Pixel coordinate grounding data
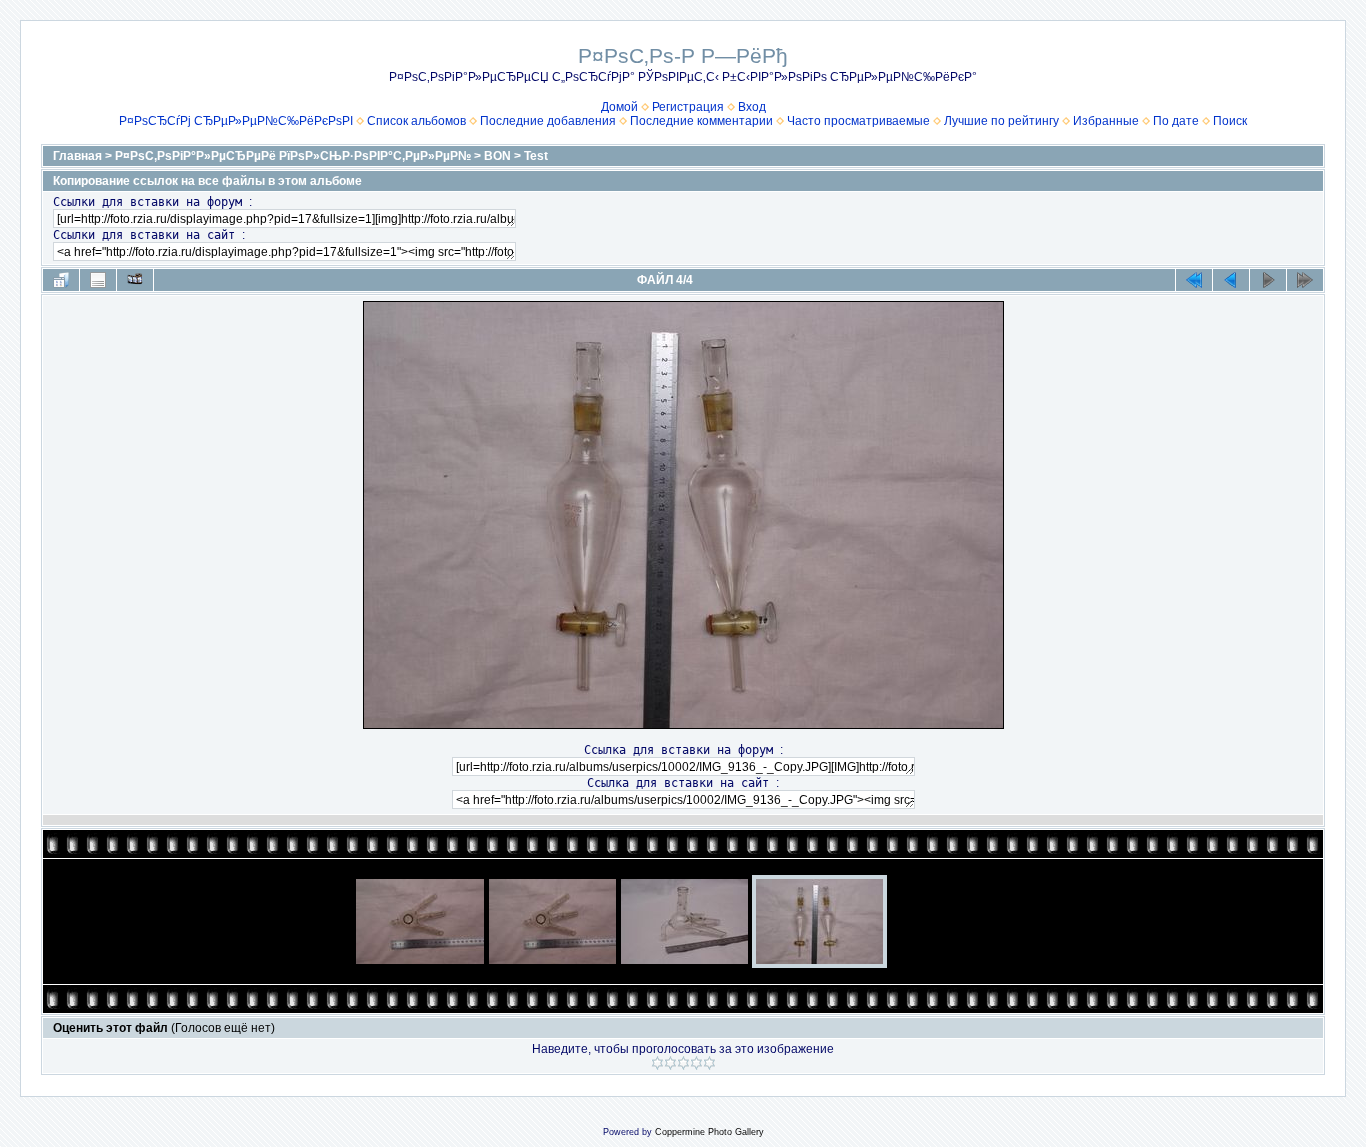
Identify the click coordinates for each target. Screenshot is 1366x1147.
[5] (709, 1063)
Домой (619, 107)
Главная (77, 156)
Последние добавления (548, 121)
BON (497, 156)
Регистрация (688, 107)
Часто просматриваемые (858, 121)
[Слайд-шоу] (135, 280)
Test (536, 156)
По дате (1176, 121)
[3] (683, 1063)
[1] (657, 1063)
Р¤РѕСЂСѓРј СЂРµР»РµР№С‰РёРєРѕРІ (236, 121)
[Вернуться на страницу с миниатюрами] (61, 280)
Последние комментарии (701, 121)
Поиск (1230, 121)
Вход (752, 107)
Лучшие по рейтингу (1001, 121)
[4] (696, 1063)
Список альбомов (416, 121)
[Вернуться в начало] (1194, 280)
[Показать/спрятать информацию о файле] (98, 280)
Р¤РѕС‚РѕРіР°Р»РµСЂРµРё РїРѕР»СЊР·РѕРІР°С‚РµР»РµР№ (293, 156)
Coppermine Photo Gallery (709, 1132)
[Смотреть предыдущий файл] (1231, 280)
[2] (670, 1063)
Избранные (1106, 121)
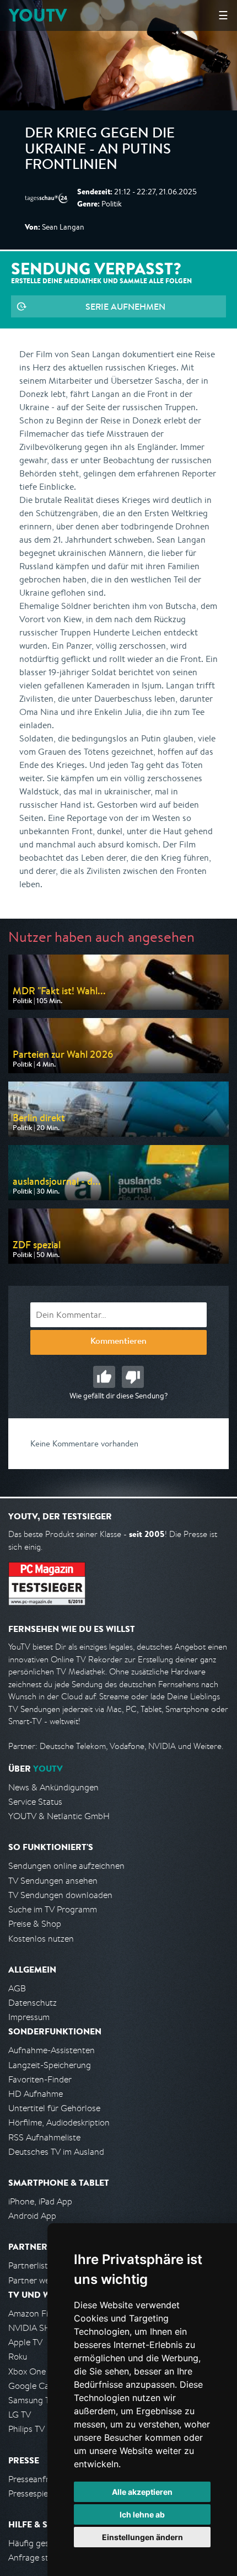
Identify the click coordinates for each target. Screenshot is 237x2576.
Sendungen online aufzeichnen (66, 1866)
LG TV (19, 2414)
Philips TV (26, 2429)
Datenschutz (32, 2002)
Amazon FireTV (36, 2313)
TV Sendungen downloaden (60, 1895)
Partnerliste (30, 2265)
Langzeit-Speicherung (49, 2065)
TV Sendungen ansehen (53, 1880)
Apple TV (25, 2342)
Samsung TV (31, 2400)
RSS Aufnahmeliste (44, 2137)
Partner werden (37, 2280)
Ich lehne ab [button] (142, 2514)
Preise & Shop (34, 1924)
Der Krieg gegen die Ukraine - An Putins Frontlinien (100, 150)
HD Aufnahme (35, 2094)
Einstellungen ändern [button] (142, 2537)
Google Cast (32, 2386)
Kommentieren (118, 1342)
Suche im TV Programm (52, 1909)
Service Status (35, 1802)
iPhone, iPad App (40, 2201)
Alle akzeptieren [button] (142, 2492)
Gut (104, 1377)
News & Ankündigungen (53, 1787)
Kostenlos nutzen (41, 1938)
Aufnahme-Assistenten (51, 2050)
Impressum (29, 2017)
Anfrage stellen (37, 2557)
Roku (17, 2356)
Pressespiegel (34, 2493)
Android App (32, 2216)
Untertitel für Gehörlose (54, 2108)
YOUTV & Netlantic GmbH (59, 1816)
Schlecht (133, 1377)
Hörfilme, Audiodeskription (59, 2122)
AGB (17, 1988)
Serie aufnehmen (125, 306)
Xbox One (27, 2371)
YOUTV (38, 15)
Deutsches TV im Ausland (56, 2152)
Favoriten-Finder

> [Description of the task]: Retype only the lines above from the one with "Список альбомов (416, 121)" through the last, both ends included, keeping every picture out of the copy.

> [Response to this task]:
Список альбомов (416, 121)
[Вернуться в начало] (1194, 280)
[Показать/спрятать информацию о файле] (98, 280)
Р¤РѕС‚РѕРіР°Р»РµСЂРµРё РїРѕР»СЊР·РѕРІР°С‚РµР»РµР№ (293, 156)
Coppermine Photo Gallery (709, 1132)
[Смотреть предыдущий файл] (1231, 280)
[2] (670, 1063)
Избранные (1106, 121)
Identify the click coordinates for each target. Screenshot is 237x2576.
Sendungen online aufzeichnen (66, 1866)
LG TV (19, 2414)
Philips TV (26, 2429)
Datenschutz (32, 2002)
Amazon FireTV (36, 2313)
TV Sendungen downloaden (60, 1895)
Partnerliste (30, 2265)
Langzeit-Speicherung (49, 2065)
TV Sendungen ansehen (53, 1880)
Apple TV (25, 2342)
Samsung TV (31, 2400)
RSS Aufnahmeliste (44, 2137)
Partner werden (37, 2280)
Ich lehne ab [button] (142, 2514)
Preise & Shop (34, 1924)
Der Krieg gegen die Ukraine - An Putins Frontlinien (100, 150)
HD Aufnahme (35, 2094)
Einstellungen ändern [button] (142, 2537)
Google Cast (32, 2386)
Kommentieren (118, 1342)
Suche im TV Programm (52, 1909)
Service Status (35, 1802)
iPhone, iPad App (40, 2201)
Alle akzeptieren [button] (142, 2492)
Gut (104, 1377)
News & Ankündigungen (53, 1787)
Kostenlos nutzen (41, 1938)
Aufnahme-Assistenten (51, 2050)
Impressum (29, 2017)
Anfrage stellen (37, 2557)
Roku (17, 2356)
Pressespiegel (34, 2493)
Android App (32, 2216)
Untertitel für Gehörlose (54, 2108)
YOUTV & Netlantic GmbH (59, 1816)
Schlecht (133, 1377)
Hörfilme, Audiodeskription (59, 2122)
AGB (17, 1988)
Serie aufnehmen (125, 306)
Xbox One (27, 2371)
YOUTV (38, 15)
Deutsches TV im Ausland (56, 2152)
Favoriten-Finder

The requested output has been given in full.